Sentence similarity

Hello, I hope this is the correct forum for this discussion!

Given pre-trained word embeddings we know we can calculate similarity between words by e.g. taking the dot product of the word vectors.

Extending from that idea, I am interested in unsupervised sentence similarity: so given two sentences, are they saying close to the same thing?

My initial idea is to simply calculate the cosine distance between the sparse matrices formed by the embeddings of each word in the sentence.

Before I jump in, is anyone aware of a more appropriate methodology? Or can point me to some applicable research?

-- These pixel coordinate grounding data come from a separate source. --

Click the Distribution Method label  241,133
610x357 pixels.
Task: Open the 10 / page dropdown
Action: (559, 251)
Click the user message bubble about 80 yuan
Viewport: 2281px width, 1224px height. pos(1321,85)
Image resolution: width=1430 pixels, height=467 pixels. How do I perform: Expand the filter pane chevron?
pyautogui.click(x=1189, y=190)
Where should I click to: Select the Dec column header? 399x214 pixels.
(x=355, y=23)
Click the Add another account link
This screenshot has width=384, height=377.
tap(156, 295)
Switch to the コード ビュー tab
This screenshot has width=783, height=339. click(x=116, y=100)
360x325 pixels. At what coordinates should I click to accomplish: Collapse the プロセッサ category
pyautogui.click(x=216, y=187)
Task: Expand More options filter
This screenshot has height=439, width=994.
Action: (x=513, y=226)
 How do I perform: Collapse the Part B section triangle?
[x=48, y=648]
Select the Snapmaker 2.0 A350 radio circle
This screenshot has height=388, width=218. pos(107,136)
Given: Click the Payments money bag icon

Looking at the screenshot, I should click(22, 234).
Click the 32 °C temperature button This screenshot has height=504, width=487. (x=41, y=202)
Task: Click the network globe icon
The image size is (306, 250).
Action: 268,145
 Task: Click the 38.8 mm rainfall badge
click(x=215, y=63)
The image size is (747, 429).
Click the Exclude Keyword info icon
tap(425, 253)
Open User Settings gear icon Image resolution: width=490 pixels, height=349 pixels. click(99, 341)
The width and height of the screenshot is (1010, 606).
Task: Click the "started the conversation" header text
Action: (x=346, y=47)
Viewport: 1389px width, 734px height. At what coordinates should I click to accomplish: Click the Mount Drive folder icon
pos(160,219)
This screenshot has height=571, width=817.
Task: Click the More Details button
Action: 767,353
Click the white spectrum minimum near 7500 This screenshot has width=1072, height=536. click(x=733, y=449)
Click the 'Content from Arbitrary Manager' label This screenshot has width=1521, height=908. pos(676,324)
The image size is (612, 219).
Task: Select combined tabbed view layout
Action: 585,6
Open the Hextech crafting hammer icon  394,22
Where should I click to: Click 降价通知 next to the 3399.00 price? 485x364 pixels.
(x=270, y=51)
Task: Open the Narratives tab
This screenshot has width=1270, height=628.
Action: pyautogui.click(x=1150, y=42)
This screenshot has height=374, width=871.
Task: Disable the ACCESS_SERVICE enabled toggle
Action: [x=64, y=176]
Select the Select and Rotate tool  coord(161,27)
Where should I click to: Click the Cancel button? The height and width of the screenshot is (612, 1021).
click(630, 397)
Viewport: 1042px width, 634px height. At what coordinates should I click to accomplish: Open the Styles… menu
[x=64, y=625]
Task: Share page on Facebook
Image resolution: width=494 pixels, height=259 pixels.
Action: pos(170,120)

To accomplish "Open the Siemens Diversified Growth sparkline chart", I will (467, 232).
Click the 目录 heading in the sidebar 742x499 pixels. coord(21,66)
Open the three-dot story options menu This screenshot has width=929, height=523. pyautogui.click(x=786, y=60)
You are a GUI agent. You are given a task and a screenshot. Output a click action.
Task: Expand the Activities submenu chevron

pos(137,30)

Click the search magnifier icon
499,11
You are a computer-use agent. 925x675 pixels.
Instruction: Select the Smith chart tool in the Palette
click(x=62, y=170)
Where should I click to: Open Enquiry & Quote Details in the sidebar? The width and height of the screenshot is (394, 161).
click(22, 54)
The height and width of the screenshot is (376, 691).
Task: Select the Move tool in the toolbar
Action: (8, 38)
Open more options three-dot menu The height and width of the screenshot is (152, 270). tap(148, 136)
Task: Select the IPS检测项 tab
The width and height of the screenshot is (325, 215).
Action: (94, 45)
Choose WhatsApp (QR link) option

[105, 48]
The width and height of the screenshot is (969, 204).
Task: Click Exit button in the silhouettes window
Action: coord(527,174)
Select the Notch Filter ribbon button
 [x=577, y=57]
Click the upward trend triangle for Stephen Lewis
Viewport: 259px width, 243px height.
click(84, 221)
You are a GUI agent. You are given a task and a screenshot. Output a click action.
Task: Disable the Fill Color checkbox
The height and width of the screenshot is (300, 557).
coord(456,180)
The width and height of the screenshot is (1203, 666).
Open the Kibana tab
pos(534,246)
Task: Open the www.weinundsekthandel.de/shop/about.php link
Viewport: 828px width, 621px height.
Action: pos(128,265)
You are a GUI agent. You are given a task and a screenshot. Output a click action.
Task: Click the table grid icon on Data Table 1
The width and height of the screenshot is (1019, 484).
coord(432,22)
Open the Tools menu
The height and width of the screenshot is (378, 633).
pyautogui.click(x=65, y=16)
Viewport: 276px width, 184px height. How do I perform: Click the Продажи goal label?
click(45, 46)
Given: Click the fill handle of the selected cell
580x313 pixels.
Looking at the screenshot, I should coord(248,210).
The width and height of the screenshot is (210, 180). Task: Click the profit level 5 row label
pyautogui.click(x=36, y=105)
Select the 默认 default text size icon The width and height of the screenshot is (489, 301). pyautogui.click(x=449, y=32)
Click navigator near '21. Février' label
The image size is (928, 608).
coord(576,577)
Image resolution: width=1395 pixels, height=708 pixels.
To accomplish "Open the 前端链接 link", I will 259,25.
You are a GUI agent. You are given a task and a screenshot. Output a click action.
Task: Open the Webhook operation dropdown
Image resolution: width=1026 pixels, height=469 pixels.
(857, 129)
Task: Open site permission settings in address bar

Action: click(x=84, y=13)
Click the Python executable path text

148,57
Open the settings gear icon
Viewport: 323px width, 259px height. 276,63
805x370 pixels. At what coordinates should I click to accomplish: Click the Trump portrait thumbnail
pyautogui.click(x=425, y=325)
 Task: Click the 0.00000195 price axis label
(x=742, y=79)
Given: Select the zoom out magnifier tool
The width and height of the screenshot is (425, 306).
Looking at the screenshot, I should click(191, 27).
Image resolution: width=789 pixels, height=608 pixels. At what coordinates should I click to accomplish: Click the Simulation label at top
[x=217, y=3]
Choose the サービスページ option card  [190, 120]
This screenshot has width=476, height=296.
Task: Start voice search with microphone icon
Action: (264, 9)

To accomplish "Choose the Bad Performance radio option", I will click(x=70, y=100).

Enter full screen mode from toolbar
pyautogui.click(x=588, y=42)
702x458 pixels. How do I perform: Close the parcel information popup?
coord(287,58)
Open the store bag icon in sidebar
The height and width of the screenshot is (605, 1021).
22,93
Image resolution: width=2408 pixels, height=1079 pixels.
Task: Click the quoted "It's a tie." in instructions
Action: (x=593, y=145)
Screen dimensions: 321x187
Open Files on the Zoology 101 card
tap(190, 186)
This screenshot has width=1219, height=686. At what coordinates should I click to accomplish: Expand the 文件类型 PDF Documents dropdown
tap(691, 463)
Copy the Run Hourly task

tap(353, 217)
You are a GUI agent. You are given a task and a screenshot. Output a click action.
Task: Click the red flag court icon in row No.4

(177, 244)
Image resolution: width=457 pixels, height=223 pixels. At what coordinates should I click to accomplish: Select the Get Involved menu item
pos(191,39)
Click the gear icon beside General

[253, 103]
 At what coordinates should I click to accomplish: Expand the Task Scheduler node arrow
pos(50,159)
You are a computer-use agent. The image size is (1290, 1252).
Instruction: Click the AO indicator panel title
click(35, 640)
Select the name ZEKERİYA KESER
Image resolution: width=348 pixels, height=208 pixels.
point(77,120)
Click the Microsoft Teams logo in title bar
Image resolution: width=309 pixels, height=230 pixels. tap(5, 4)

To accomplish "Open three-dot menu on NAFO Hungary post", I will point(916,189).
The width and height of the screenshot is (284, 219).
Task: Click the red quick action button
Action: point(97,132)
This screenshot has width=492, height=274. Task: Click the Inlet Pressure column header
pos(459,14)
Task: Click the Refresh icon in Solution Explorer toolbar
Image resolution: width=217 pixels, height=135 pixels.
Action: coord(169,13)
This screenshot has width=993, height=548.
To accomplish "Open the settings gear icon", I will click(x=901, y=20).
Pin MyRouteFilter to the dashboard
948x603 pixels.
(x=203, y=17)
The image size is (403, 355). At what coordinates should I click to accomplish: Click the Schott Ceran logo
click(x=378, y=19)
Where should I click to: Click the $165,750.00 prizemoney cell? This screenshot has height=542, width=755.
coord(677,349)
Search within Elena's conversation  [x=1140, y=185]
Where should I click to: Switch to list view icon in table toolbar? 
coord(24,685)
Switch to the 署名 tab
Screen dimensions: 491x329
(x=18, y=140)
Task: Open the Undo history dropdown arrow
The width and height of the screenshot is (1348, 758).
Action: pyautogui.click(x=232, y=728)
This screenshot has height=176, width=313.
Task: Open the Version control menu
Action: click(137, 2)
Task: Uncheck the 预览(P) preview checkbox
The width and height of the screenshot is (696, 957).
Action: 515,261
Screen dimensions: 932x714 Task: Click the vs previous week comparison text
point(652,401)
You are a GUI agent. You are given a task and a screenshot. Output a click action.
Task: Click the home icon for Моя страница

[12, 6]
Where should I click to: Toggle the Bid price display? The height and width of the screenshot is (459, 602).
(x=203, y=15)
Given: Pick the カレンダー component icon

Your initial idea is a good starting point, but its possible to do better. You can also try to average them before computing the similarity or you may use some type of neural encoder and use that representation, which in theory will have learnt many important features, such as order, context, syntax,semantics, etc. Good representations will achieve good similarity scores.

1 Like

By average them, do you mean calculate the average them embeddings over the sentence and then calculating the distance?

Coincidentally, this was literally announced today:

The related papers are:


You could also use a language model then compare the cosine similarity of the output states. I think there was something similar done in this thread.


I’ve spent quite some time exploring ways this problem. There is quite a large and growing body of academic research in this area, but it’s a really difficult problem and no-one has really found a good solution as far as I am aware.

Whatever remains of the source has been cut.